Most climate models paint a bleak picture for the Great Plains a century from now: It will likely be warmer and the air will be more rich with carbon dioxide. Though scientists don’t yet know how exactly the climate will change, new studies show it could be a boon to some invasive plant species.
A growing problem
Ask most Midwestern and Rocky Mountain ranchers about the weeds currently causing them to pull out their hair and be prepared for a long list. It could be cheat grass in Nebraska, or red brome in Utah, or yellow starthistle in California. Depending on the plant, cattle either don’t want to eat it or could get sick if they ingest it. And getting rid of these plants is expensive.
But could climate change exacerbate an already thorny problem for ranchers? In 2005, U.S. Department of Agriculture researcher Dana Blumenthal set out to document what effect climate change will have on large swathes of grassland, focusing in on a noxious weed called Dalmatian toadflax.

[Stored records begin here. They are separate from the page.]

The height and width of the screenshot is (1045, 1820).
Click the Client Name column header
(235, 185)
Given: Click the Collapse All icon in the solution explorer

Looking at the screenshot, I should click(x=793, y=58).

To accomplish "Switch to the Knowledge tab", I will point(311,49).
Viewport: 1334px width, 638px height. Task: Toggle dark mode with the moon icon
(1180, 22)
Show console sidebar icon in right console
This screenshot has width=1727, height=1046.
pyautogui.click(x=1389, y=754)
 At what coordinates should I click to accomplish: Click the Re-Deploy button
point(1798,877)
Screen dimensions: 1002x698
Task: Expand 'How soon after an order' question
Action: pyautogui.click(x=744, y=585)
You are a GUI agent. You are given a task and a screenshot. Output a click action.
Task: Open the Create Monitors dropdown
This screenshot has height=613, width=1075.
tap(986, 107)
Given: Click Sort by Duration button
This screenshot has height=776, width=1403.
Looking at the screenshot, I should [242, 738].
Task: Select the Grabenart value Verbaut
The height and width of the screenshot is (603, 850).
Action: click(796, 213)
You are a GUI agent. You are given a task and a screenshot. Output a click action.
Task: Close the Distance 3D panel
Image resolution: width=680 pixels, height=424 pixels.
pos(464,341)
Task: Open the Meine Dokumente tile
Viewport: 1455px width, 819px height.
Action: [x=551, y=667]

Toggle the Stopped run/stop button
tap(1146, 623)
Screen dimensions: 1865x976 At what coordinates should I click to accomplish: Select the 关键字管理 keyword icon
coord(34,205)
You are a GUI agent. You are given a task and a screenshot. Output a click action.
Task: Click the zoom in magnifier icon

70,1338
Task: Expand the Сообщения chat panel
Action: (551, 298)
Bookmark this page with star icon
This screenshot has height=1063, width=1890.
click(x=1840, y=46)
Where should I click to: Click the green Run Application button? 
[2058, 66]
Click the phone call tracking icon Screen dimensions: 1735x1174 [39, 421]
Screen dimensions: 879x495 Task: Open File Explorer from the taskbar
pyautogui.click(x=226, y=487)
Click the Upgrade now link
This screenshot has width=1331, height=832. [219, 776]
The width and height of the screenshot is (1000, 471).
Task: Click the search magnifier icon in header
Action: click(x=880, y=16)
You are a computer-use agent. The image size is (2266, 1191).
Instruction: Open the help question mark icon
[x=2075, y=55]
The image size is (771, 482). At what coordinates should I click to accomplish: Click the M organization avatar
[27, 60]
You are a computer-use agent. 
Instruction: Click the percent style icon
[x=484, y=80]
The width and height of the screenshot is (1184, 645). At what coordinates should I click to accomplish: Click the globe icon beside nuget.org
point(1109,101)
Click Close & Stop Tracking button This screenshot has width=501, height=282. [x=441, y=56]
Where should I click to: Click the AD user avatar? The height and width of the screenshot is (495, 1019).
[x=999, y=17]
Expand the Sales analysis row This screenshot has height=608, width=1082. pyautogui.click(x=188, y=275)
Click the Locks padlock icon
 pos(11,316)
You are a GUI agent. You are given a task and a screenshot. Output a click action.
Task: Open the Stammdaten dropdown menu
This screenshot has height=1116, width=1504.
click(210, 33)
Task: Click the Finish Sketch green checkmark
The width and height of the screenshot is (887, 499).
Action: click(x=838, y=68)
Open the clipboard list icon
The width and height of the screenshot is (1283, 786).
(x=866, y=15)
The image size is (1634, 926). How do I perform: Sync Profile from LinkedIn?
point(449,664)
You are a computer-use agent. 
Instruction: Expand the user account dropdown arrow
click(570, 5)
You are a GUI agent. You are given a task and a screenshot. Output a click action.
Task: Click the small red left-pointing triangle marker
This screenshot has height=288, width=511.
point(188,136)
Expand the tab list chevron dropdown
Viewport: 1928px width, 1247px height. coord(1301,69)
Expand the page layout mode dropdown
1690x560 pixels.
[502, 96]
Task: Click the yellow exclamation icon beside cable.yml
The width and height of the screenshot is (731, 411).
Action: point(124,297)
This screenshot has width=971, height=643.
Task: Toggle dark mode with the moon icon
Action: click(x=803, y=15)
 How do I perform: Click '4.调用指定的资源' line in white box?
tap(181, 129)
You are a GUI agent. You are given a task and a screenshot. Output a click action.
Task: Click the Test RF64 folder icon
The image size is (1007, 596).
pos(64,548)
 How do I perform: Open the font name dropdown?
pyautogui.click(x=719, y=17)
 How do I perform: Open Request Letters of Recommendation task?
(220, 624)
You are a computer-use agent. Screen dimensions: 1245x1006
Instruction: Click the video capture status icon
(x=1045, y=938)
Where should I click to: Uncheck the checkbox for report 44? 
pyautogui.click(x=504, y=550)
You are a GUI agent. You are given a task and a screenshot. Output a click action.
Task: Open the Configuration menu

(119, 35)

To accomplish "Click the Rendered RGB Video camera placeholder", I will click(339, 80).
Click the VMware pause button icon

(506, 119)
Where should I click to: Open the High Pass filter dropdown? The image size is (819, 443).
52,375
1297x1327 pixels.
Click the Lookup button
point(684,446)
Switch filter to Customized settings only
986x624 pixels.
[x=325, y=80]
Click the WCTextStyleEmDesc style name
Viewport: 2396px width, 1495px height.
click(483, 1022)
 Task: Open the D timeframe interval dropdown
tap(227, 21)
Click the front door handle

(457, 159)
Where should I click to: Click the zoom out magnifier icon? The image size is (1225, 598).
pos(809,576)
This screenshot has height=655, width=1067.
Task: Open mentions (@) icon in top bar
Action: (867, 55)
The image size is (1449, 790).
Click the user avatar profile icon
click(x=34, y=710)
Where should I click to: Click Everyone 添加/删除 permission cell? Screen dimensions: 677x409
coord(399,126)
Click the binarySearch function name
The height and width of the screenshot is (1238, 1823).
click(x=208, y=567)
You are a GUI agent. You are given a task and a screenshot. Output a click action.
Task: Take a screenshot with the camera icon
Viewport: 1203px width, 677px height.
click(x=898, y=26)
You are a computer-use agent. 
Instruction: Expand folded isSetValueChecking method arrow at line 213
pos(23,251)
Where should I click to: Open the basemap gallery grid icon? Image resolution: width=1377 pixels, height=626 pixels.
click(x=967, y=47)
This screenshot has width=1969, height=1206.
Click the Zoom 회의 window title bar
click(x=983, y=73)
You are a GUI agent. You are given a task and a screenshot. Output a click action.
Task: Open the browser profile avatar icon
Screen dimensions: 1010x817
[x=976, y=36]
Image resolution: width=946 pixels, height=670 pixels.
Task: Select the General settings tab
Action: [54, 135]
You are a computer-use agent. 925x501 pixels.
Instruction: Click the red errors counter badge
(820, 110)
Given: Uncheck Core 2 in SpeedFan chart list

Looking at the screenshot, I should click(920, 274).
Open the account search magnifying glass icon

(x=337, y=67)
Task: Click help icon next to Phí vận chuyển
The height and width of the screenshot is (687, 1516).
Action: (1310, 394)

For about eight years Blumenthal and his team simulated a possible future climate in the Wyoming grassland. A heating apparatus kept test plots warmer than normal. Pipes pumped carbon dioxide into the air surrounding the toadflax. The warming and CO2 weren’t set at doomsday levels, but rather conservative levels Blumenthal says the plains could see within a century. Under those conditions, Dalmatian toadflax flourished, growing in size 13-fold and producing more seeds.
“The simplest reason that invasive species are likely to do well under future conditions is that they are pretty much by definition good at dealing with change,” Blumenthal said.